H13B-1506
Ecosystem Resilience to the Millennium Drought in southeast Australia (2001-2009): Possible Mechanisms and Implications for Water Resources Management
Monday, 14 December 2015
Poster Hall (Moscone South)
Yohei Sawada, The University of Tokyo, Tokyo, Japan and Toshio Koike, University of Tokyo, Bunkyo-ku, Japan
Abstract:
The Millennium Drought was the worst drought on record for southeast Australia. Several previous studies have revealed that the ecosystem greenness during the major growing season was not strongly influenced by the water deficit in this multi-year drought. In this study, we explore the possible mechanisms of this ecosystem resilience to the severe drought by integrating optical satellite-observed leaf area index (LAI) data, microwave satellite-observed vegetation optical depth (VOD) data, and the process-based ecohydrological model (Ecohydro-SiB: e.g., Sawada et al. [2014]). During the beginning of the 21st century, the microwave VOD, which can penetrate the canopy to some extent, significantly decreases in southeast Australia while the LAI observation shows no such response, which implies that vegetation lost a lot of water stored in the tissue of whole aboveground biomass while they did not greatly lose the photosynthetically active part of biomass.

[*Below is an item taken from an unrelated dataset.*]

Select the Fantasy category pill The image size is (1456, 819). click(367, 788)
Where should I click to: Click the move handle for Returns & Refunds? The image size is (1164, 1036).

This observation suggests that the carbon allocation fraction for leaf biomass greatly increases under the severe droughts to maintain the LAI although the total amount of aboveground vegetation water content (and aboveground biomass) is decreased. We demonstrate that this hypothesis is consistent to the result of our ecohydrological model applications. Although our modeled LAI significantly decreases in the Millennium Drought when we use the default model parameter that is widely used by the dynamic vegetation modeling communities, the model can reproduce the observed resilience when we chose the model parameter which makes the carbon allocation more sensitive to the light and water availability. In addition, we found that a CO2 fertilization effect, which induces the increase of water use efficiency, cannot fully explain the satellite-observed ecosystem resilience according to our model sensitivity study. The effect of this ecosystem resilience on our available water resources is also discussed by analyzing our simulated runoff.